Logic and fact do not support the claim that piracy is harming the industry, shoving a stick up my ass does however. I've already blacklisted two game companies for giving me shit, and I'll buy Sony music when hell freezes over.
Now, you could argue that the kids weren't going to buy the candy anyway, so mimicking Jesus didn't hurt the candy industry, but it seems pretty clear to me which scenario has the most potential for harm.
Exactly, piracy has potential for harm. As does every activity one does. You could kill yourself sitting up in the morning, break a clot loose and give yourself a heart attack. Going jogging to avoid the heart attack could burst a defective blood vessel in your brain. You could kill a whole bunch of people by driving a car and having an accident through no fault of your own. Will you get up and go about your life tomorrow morning? Potentially, thousands of people will be depressed by this paragraph and end their own lives in despair!
Potential is what kids have before they go through public school. Prove it.

■ Material ■
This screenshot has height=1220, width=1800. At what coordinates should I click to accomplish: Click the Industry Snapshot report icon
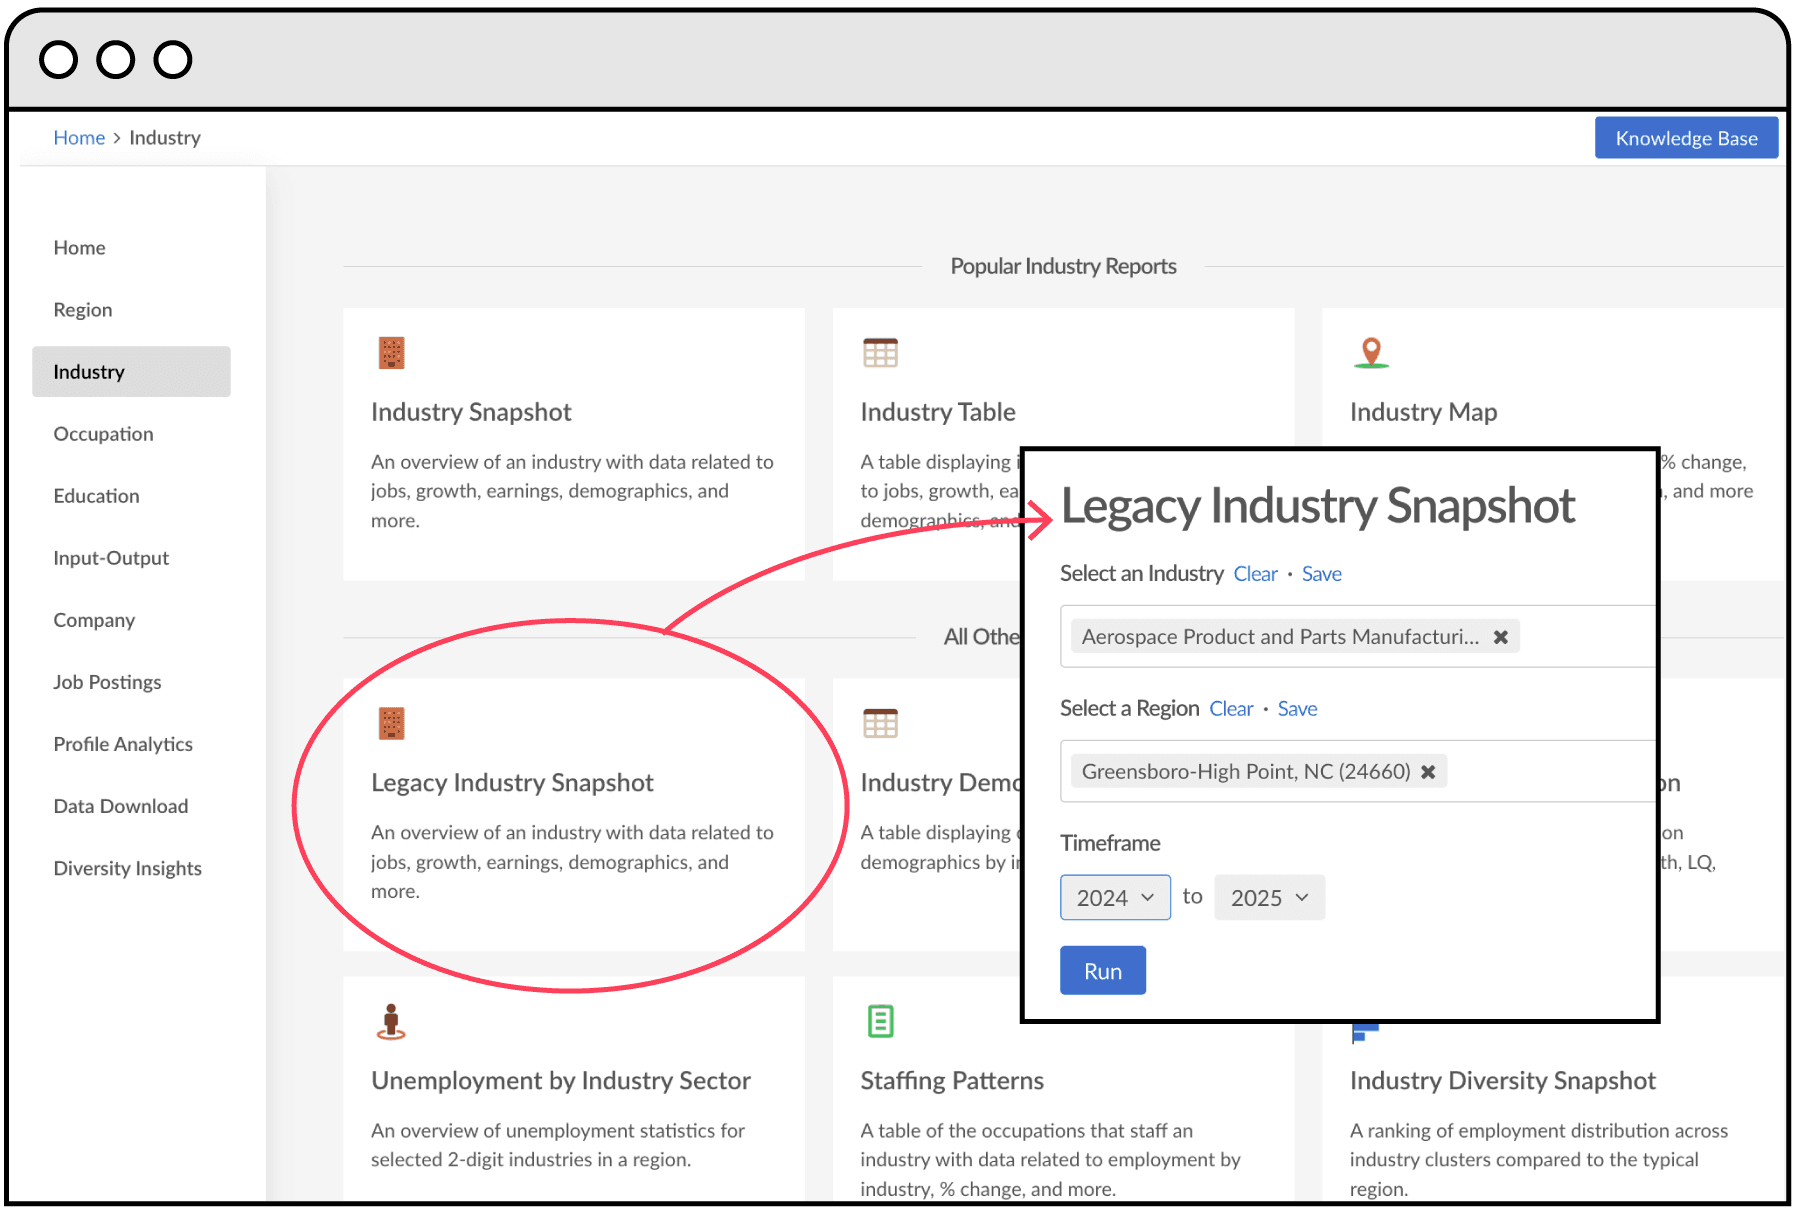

■ What to produce ■
From the piracy post above, set down word for word the part that opens with the words containing "Logic and fact" and closes with "most potential for harm.".

■ Solution to the exercise ■
Logic and fact do not support the claim that piracy is harming the industry, shoving a stick up my ass does however. I've already blacklisted two game companies for giving me shit, and I'll buy Sony music when hell freezes over.
Now, you could argue that the kids weren't going to buy the candy anyway, so mimicking Jesus didn't hurt the candy industry, but it seems pretty clear to me which scenario has the most potential for harm.